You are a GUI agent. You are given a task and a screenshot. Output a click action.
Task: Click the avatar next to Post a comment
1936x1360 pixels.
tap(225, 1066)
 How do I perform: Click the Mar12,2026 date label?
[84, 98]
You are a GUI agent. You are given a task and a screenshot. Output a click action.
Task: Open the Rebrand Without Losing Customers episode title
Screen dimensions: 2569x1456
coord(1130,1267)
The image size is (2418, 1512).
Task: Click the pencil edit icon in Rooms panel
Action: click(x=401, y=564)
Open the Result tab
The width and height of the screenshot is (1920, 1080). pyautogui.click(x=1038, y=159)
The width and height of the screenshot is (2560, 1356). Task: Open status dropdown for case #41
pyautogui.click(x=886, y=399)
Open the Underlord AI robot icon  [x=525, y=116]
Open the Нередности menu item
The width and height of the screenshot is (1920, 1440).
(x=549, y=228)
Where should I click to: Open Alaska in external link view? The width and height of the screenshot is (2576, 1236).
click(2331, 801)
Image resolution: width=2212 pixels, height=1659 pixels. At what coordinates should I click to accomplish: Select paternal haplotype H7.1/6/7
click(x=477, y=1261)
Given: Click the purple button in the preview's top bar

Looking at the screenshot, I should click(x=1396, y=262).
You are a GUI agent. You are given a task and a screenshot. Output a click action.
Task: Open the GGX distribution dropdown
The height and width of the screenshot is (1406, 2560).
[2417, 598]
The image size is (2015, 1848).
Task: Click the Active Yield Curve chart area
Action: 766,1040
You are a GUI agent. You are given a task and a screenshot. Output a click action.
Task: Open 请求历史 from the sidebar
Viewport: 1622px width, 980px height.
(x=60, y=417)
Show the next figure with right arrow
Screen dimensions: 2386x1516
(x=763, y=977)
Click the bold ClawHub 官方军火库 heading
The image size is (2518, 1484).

● **WHAT THE TASK REQUIRES**: Repeat every entry exactly, leaving nothing out.

● **TASK ANSWER**:
You are a GUI agent. You are given a task and a screenshot. Output a click action.
Task: Click the avatar next to Post a comment
1936x1360 pixels.
tap(225, 1066)
 How do I perform: Click the Mar12,2026 date label?
[84, 98]
You are a GUI agent. You are given a task and a screenshot. Output a click action.
Task: Open the Rebrand Without Losing Customers episode title
Screen dimensions: 2569x1456
coord(1130,1267)
The image size is (2418, 1512).
Task: Click the pencil edit icon in Rooms panel
Action: click(x=401, y=564)
Open the Result tab
The width and height of the screenshot is (1920, 1080). pyautogui.click(x=1038, y=159)
The width and height of the screenshot is (2560, 1356). Task: Open status dropdown for case #41
pyautogui.click(x=886, y=399)
Open the Underlord AI robot icon  [x=525, y=116]
Open the Нередности menu item
The width and height of the screenshot is (1920, 1440).
(x=549, y=228)
Where should I click to: Open Alaska in external link view? The width and height of the screenshot is (2576, 1236).
click(2331, 801)
Image resolution: width=2212 pixels, height=1659 pixels. At what coordinates should I click to accomplish: Select paternal haplotype H7.1/6/7
click(x=477, y=1261)
Given: Click the purple button in the preview's top bar

Looking at the screenshot, I should click(x=1396, y=262).
You are a GUI agent. You are given a task and a screenshot. Output a click action.
Task: Open the GGX distribution dropdown
The height and width of the screenshot is (1406, 2560).
[2417, 598]
The image size is (2015, 1848).
Task: Click the Active Yield Curve chart area
Action: 766,1040
You are a GUI agent. You are given a task and a screenshot. Output a click action.
Task: Open 请求历史 from the sidebar
Viewport: 1622px width, 980px height.
(x=60, y=417)
Show the next figure with right arrow
Screen dimensions: 2386x1516
(x=763, y=977)
Click the bold ClawHub 官方军火库 heading
The image size is (2518, 1484).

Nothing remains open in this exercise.